LESETEXT –

Ich verstehe mich im Übrigen nicht als Vertreter sozialer Bewegungen, das geht gar nicht, sondern als jemand, der aus den sozialen Bewegungen kommt, und sich auf sie bezieht, das ist ein Unterschied.

Also ein Verständnis von Parlamentsarbeit, das den Abgeordnetenstatus nicht als Beruf versteht, sondern als vorübergehenden Ort einer an sich anderen Tätigkeit?

Ja, das ist eine zeitlich begrenzte, vorübergehende Tätigkeit, die dann irgendwann auch beendet werden muss, weil sonst eine Reihe von Mechanismen wirken, wie z.B. die Abhängigkeit von so einem Job. Wenn man das zu lange macht, ist ganz klar, dass es sehr schwer wird, die totale Fixierung auf Parlamentsabläufe zu verhindern und den Blick auf die politischen Gesamtsituation im Blick zu behalten. Dass bei Mandatsträgerinnen und Mitarbeitern ein Tunnelblick auf Parlamente, Parteien und Posten entsteht, ist sehr, sehr wahrscheinlich, aber nicht automatisch. Da kann man sich bestimmte Mechanismen überlegen und danach handeln.

Inwiefern ist deine Position eine unbewusst-pragmatische oder eine zuvor bewusst theoretisch erarbeitete?

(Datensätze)
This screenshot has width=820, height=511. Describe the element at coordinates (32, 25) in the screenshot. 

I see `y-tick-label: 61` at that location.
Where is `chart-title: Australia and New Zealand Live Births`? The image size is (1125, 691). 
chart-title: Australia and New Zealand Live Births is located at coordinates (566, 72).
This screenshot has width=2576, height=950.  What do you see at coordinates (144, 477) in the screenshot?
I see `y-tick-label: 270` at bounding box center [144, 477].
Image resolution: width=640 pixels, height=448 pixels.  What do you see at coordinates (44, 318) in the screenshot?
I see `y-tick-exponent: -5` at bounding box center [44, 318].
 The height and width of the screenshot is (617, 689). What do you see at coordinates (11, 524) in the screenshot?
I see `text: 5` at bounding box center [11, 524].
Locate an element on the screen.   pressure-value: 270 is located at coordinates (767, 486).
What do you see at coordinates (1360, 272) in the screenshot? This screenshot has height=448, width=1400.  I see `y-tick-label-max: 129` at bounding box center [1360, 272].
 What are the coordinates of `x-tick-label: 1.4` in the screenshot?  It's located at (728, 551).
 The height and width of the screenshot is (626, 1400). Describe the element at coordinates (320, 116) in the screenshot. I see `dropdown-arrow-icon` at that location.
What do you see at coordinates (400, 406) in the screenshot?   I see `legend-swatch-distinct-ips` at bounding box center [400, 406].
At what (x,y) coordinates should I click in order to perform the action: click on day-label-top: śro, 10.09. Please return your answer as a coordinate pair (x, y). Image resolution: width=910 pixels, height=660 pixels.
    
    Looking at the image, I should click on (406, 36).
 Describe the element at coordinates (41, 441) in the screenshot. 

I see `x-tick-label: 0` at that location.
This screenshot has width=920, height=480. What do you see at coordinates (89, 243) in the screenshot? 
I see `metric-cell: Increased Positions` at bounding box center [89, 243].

ÜBUNGSAUFGABEN –
1 - Welche Abhängigkeit nennt der Lesetext als Beispiel für die Mechanismen, die wirken, wenn die Tätigkeit im Parlament nicht beendet wird?
2 - Schreibe aus den Einträgen jede Zeile heraus, in der die Zeichenfolge "title" vorkommt.
Der Lesetext und die Einträge sind voneinander unabhängiges Material.

LÖSUNGEN –
1 - Die Abhängigkeit von so einem Job.

2 -
Where is `chart-title: Australia and New Zealand Live Births`? The image size is (1125, 691). 
chart-title: Australia and New Zealand Live Births is located at coordinates (566, 72).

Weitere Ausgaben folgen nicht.